Lines from the one containing "Instruction: Toggle reader" through the end of the data below are to be transcribed exactly; leave out all others.

[Data extracted from a collection]
== Segment start ==

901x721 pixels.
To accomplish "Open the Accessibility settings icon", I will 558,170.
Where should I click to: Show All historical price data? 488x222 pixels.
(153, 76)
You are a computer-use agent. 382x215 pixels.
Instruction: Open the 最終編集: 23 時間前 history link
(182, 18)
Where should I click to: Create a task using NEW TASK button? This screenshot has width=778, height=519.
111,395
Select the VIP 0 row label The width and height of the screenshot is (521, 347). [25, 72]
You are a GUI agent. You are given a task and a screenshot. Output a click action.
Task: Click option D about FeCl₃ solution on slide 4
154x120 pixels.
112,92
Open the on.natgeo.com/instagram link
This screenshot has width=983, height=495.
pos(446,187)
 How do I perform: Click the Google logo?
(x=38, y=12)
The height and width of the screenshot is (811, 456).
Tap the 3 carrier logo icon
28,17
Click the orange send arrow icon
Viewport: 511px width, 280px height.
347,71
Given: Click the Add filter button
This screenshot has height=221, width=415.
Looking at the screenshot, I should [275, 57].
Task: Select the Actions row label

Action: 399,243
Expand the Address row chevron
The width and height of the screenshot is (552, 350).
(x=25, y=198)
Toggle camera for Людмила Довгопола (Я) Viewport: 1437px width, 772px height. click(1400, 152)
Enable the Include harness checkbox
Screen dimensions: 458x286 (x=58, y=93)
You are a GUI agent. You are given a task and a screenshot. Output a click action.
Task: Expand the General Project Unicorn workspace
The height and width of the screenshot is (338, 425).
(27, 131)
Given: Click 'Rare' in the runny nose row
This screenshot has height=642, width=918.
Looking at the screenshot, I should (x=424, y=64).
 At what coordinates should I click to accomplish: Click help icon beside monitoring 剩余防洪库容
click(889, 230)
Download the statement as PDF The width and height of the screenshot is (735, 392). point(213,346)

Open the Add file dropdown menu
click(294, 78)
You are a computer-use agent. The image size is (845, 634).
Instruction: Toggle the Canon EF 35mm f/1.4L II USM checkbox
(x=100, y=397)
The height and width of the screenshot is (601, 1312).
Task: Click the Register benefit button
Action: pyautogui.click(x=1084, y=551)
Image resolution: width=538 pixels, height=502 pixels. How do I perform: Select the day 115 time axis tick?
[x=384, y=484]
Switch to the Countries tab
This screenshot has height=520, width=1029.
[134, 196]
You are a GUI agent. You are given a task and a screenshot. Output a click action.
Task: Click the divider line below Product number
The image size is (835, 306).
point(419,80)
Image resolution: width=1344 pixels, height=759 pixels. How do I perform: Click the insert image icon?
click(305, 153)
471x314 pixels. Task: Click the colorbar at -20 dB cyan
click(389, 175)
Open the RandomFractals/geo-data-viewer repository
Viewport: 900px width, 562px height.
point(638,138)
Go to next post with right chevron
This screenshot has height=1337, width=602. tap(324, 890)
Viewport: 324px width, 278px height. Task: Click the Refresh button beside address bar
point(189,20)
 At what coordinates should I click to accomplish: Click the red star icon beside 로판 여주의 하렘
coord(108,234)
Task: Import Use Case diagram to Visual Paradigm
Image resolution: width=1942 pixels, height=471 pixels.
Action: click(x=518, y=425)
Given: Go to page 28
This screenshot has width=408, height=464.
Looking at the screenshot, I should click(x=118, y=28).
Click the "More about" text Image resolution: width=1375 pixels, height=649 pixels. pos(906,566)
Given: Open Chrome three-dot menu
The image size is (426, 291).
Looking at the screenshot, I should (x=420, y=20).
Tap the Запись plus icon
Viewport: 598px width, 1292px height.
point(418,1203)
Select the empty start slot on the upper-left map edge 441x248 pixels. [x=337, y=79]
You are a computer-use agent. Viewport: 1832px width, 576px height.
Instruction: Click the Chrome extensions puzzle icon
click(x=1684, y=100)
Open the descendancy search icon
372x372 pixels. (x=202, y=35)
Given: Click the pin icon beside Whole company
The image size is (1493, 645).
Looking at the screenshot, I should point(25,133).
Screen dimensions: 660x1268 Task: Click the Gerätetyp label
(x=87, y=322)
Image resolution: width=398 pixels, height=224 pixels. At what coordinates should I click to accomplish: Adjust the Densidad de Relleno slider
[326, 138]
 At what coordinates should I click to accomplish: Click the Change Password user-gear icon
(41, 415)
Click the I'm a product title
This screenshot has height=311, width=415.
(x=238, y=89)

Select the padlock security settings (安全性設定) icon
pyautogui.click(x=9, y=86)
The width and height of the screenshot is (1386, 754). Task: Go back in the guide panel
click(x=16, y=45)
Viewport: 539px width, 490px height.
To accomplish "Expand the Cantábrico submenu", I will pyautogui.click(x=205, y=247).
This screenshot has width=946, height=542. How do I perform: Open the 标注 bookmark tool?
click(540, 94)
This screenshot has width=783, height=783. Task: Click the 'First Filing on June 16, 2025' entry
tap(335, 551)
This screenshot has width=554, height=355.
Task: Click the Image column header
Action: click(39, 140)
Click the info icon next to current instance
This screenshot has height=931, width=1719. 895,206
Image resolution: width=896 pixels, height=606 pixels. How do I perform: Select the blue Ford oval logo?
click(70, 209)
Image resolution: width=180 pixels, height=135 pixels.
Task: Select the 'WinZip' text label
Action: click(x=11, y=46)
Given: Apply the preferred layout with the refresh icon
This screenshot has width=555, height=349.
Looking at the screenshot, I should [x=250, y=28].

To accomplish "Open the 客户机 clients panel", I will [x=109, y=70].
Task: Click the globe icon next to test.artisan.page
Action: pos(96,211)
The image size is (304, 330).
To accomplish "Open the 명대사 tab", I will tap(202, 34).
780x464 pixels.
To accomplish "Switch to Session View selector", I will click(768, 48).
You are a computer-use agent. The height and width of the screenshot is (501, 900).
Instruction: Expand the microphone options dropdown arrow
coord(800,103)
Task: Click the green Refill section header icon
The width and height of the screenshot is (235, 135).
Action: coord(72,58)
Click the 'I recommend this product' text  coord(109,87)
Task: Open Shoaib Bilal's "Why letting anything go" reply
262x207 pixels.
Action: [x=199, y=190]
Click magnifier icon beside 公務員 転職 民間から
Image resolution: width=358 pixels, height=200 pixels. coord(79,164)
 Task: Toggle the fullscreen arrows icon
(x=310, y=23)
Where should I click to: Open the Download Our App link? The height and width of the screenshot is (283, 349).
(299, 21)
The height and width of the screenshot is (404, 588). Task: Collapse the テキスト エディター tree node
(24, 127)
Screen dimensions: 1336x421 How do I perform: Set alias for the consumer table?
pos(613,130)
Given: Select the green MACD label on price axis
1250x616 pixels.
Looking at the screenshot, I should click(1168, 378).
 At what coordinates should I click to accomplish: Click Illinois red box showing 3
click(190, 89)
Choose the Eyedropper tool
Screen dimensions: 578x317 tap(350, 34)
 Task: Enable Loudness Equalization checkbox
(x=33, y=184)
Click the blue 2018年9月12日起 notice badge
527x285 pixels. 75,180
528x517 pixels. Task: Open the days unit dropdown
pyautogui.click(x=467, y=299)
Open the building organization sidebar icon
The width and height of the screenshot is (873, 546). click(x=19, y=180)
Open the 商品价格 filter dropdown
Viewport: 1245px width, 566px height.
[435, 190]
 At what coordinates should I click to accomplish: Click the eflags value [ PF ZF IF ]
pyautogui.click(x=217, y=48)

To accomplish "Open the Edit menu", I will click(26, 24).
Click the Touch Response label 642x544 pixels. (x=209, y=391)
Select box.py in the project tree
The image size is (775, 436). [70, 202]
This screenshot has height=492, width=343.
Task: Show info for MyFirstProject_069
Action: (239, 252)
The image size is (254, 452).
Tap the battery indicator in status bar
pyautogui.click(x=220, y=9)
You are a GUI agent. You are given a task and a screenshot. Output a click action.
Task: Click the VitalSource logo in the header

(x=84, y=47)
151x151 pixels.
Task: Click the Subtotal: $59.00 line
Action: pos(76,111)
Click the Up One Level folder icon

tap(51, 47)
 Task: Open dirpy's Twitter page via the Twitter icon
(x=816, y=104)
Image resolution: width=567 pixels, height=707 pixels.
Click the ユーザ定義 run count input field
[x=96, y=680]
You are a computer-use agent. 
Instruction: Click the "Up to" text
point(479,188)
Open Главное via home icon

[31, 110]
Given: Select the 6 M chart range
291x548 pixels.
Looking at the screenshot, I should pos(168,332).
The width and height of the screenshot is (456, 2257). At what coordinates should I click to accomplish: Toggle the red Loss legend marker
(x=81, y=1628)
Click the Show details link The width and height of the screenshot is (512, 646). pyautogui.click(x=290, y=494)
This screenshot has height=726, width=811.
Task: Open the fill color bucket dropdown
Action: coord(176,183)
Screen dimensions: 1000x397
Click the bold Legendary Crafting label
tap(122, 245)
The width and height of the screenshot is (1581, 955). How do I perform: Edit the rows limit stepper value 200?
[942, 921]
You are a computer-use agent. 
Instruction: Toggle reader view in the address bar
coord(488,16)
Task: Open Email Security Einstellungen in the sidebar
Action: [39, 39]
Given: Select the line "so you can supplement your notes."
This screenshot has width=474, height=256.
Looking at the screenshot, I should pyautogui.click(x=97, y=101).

== Segment end ==

- _SOLUTION TO THE EXERCISE_
Instruction: Toggle reader view in the address bar
coord(488,16)
Task: Open Email Security Einstellungen in the sidebar
Action: [39, 39]
Given: Select the line "so you can supplement your notes."
This screenshot has width=474, height=256.
Looking at the screenshot, I should pyautogui.click(x=97, y=101).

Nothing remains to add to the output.